● PROBLEMS AND TASKS:
1. In the bed bug text, how many times do nymphs shed their skin before they become mature adults?
2. Echo the bed bug text word for word, everything from "Bed bugs are small" down to "walls and floors.".
3. Carry on the bed bug text from the point where it stops.

Bed bugs are small flat oval reddish brown insects that can measure around 5mm in length which is roughly the size of one apple seed. When they are gorged on blood their color can change to reddish. They basically feed on human and animal blood and they tend to be active at night. They do not have the ability to fly but they move relatively fast over ceilings, walls and floors.


The females can lay hundreds of eggs in their lifetime and this means recurring infestations if you are not able to manage and control effectively. They can deposit up to five eggs every day and live beyond 300 days. The immature bed bugs are known as nymphs and they shed skin five times before they are mature adults and need blood meals before every shedding. When conditions are favorable, the maturity can take as little as one month meaning that it possible for more than three generations to be produced in a span of one year. They do not transmit any diseases to humans but they can truly be a nuisance. It is however possible for some people to have allergic reactions to the bed bug bites.


Bed bugs can survive without any meal for one year and this makes them very tough to control especially when you do not spot them. They love hiding in crevices and cracks including those on furniture, walls, sheets, mattress seams, picture frames and other different areas. With so many hiding areas, it is even harder to control an infestation without the assistance of a professional. They move easily from one room to another and they have an easy time hiding in personal belongings and luggage including briefcases and purses. They can be picked from practically any place that is infested.

● DATA SHOWN:
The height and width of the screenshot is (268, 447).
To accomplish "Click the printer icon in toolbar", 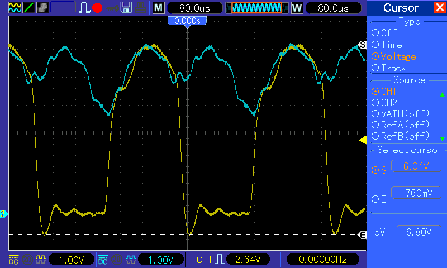I will coord(141,8).
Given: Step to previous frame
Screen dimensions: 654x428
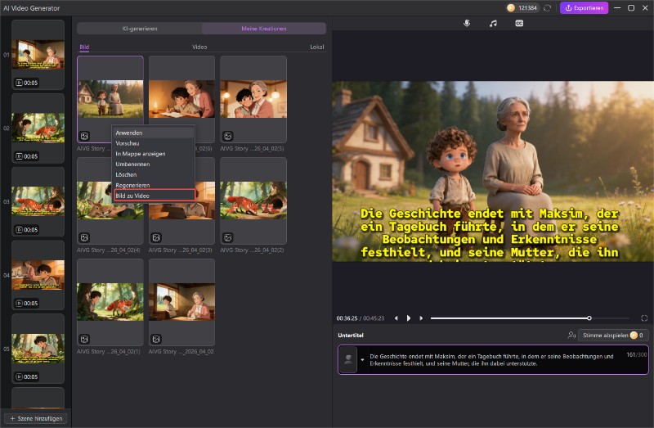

● RESULTS:
1. Five times.

2.
Bed bugs are small flat oval reddish brown insects that can measure around 5mm in length which is roughly the size of one apple seed. When they are gorged on blood their color can change to reddish. They basically feed on human and animal blood and they tend to be active at night. They do not have the ability to fly but they move relatively fast over ceilings, walls and floors.

3.
Identifying an infestation

Bed bugs are very good in hiding and you might be very lucky to spot them. When you see the bugs, then you probably have a very large infestation. Seeing them especially the adults can be a sign of an infestation.

Case skins that are shed by juvenile bed bugs are an obvious sign of an infestation. Considering that they shed their skins several times before they are full adults, you might be able to spot the case skins around infested areas of your home.

Defecation also makes it easier for you to know that you have an infestation. You might see brown or black stains on porous surfaces or brown mounds on surfaces that are nonporous. Bed bugs make their way back to their harborages to hide after feeding where they defecate. Conduct regular checks even on curtains and you might identify an infestation before it gets out of hand.

Bites are the other signs of a bed bug infestation. Red welts on your skin should not be assumed to be mosquito bites especially if they begin soon after you come back from a trip or soon after you get used furniture into your home.

Egg shells and a musty offensive odor are other signs to look out for.